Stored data
# # #
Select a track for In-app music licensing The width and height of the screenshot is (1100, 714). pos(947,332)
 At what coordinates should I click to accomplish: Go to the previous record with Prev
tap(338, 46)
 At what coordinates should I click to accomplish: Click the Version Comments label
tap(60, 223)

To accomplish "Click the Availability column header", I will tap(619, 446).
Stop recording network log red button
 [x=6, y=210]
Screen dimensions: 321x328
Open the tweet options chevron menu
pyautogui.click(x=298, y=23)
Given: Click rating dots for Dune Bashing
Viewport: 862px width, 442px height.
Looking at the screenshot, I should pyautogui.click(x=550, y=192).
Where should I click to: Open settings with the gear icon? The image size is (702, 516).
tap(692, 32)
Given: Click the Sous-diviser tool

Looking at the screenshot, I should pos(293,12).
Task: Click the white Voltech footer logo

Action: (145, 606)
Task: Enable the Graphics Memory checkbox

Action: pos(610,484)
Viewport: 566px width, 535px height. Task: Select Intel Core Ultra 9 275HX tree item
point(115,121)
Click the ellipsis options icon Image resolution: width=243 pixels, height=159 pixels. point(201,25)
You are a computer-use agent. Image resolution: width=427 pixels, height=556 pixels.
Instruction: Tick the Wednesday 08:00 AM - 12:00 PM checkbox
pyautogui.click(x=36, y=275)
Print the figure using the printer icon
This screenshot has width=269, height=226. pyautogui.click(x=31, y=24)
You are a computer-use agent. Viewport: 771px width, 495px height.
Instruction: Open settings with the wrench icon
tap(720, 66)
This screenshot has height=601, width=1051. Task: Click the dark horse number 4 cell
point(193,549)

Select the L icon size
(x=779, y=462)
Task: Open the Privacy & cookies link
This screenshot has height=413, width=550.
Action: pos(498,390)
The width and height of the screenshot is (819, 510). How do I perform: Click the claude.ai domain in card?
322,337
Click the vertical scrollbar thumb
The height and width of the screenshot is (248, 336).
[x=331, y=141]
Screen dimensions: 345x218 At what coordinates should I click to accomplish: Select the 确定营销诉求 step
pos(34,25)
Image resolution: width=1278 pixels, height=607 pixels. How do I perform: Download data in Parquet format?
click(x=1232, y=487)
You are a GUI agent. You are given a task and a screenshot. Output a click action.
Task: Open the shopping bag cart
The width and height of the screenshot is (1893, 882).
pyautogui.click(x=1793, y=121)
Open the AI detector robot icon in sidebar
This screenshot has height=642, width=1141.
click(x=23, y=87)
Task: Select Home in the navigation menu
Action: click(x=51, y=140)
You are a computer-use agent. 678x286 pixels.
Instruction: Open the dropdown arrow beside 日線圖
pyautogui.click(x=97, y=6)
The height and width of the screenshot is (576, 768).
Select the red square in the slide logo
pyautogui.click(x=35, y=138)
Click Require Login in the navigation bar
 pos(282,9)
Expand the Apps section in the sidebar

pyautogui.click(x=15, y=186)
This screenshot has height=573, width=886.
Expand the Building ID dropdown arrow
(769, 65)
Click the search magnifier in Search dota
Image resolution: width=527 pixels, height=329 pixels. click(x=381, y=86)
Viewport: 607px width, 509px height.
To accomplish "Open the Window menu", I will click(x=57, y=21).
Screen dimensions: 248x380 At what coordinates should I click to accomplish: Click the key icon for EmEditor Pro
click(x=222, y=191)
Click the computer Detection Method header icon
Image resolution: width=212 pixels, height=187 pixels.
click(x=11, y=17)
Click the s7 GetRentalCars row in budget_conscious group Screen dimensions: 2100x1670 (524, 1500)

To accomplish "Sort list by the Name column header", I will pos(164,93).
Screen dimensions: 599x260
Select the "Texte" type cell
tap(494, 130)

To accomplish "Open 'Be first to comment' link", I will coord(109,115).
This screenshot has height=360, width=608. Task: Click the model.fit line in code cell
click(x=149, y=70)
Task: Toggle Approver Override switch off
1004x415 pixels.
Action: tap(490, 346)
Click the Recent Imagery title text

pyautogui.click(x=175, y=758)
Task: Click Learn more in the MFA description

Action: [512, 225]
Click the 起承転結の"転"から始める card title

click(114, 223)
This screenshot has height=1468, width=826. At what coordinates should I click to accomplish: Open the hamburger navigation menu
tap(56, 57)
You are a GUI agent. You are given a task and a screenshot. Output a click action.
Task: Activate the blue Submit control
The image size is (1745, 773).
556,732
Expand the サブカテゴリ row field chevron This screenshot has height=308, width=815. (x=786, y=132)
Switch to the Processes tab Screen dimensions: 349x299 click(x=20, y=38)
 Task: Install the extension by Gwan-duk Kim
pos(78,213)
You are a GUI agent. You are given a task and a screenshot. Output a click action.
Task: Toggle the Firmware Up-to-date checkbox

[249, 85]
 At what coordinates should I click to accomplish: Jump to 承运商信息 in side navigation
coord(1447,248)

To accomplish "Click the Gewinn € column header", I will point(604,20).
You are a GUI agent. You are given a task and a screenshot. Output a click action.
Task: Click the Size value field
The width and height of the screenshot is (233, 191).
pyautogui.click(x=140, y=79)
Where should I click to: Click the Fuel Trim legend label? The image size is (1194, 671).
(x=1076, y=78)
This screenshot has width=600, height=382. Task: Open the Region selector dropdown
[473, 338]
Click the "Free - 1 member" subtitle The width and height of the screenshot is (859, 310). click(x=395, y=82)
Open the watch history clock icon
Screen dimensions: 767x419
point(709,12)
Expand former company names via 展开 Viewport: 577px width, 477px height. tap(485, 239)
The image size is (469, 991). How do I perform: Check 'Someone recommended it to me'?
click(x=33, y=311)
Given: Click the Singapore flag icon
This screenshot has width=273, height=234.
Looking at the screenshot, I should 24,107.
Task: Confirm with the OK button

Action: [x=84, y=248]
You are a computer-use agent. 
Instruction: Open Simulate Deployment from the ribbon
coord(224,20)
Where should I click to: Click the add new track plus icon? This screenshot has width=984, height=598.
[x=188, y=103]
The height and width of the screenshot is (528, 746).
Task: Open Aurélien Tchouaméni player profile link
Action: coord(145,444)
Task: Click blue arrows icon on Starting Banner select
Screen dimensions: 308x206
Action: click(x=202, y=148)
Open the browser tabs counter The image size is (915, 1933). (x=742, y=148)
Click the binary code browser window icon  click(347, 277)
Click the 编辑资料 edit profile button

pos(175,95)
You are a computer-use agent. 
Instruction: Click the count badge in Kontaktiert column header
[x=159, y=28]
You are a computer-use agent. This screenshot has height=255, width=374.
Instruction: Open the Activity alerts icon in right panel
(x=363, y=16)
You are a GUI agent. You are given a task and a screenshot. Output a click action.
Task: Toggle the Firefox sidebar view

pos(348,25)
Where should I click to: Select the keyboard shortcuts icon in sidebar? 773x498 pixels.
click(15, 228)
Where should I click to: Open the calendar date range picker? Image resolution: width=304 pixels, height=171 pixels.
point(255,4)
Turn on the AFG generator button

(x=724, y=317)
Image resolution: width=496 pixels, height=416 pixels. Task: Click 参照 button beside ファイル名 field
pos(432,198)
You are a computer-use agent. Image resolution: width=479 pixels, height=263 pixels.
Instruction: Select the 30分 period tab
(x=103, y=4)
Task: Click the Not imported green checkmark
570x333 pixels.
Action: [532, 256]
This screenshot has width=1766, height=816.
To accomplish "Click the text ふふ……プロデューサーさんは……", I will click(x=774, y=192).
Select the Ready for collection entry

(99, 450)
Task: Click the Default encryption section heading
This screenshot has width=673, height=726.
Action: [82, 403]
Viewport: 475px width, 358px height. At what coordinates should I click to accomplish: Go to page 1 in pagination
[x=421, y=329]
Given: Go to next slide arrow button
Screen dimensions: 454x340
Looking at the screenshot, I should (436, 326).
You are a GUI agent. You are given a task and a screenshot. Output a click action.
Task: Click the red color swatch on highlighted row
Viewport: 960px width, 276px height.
# # #
• **Work request**
The required answer is the run of lines above, starting at the line with "Viewport: 862px width, 442px height." and ending at the line with "Click the ellipsis", reproduced exactly with both ends.

• **Response**
Viewport: 862px width, 442px height.
Looking at the screenshot, I should pyautogui.click(x=550, y=192).
Where should I click to: Open settings with the gear icon? The image size is (702, 516).
tap(692, 32)
Given: Click the Sous-diviser tool

Looking at the screenshot, I should pos(293,12).
Task: Click the white Voltech footer logo

Action: (145, 606)
Task: Enable the Graphics Memory checkbox

Action: pos(610,484)
Viewport: 566px width, 535px height. Task: Select Intel Core Ultra 9 275HX tree item
point(115,121)
Click the ellipsis options icon Image resolution: width=243 pixels, height=159 pixels. point(201,25)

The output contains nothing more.